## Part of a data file
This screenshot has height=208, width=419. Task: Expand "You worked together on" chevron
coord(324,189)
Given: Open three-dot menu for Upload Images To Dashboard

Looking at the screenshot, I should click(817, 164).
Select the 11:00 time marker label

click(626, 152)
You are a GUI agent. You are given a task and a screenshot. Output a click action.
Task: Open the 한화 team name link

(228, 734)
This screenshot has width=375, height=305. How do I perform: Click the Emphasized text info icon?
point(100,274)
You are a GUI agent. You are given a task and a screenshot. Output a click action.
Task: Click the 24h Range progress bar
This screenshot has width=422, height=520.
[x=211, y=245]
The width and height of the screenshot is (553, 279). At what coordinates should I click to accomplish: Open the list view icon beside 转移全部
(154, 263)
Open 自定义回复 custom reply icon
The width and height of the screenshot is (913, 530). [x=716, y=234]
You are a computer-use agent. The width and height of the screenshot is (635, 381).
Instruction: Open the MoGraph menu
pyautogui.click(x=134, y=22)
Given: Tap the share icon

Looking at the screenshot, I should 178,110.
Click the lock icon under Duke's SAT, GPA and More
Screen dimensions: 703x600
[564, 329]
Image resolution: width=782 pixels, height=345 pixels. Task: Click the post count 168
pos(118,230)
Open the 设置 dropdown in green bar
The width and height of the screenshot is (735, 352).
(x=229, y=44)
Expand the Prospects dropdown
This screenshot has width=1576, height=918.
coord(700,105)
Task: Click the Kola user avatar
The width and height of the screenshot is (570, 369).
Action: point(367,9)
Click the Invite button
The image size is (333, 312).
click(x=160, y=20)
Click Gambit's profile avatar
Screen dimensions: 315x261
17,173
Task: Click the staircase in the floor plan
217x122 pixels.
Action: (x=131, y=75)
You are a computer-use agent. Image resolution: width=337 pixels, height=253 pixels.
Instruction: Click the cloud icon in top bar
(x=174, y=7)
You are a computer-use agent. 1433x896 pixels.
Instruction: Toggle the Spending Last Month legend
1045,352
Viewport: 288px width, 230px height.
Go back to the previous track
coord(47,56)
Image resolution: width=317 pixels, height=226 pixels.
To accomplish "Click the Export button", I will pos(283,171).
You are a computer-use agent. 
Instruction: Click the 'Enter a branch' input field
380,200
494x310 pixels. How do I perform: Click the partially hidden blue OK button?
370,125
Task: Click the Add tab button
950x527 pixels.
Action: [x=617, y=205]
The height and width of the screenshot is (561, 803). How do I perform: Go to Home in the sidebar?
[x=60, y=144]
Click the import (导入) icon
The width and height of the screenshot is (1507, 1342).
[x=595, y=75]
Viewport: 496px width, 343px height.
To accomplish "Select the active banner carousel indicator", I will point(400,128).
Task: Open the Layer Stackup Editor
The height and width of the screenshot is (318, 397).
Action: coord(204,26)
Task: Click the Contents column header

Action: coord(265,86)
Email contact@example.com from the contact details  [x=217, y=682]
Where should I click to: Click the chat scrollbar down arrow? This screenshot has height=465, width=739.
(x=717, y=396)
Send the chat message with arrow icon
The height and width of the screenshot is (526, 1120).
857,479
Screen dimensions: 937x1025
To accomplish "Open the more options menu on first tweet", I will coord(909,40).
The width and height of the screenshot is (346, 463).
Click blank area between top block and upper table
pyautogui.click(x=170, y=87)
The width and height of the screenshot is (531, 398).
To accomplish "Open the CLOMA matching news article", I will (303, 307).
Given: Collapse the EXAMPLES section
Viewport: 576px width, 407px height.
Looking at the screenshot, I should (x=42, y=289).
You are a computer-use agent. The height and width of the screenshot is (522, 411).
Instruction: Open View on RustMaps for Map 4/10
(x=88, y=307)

## Exercise aim
Copy each line of the records above that contains the word "Expand".

## Complete answer
This screenshot has height=208, width=419. Task: Expand "You worked together on" chevron
Expand the Prospects dropdown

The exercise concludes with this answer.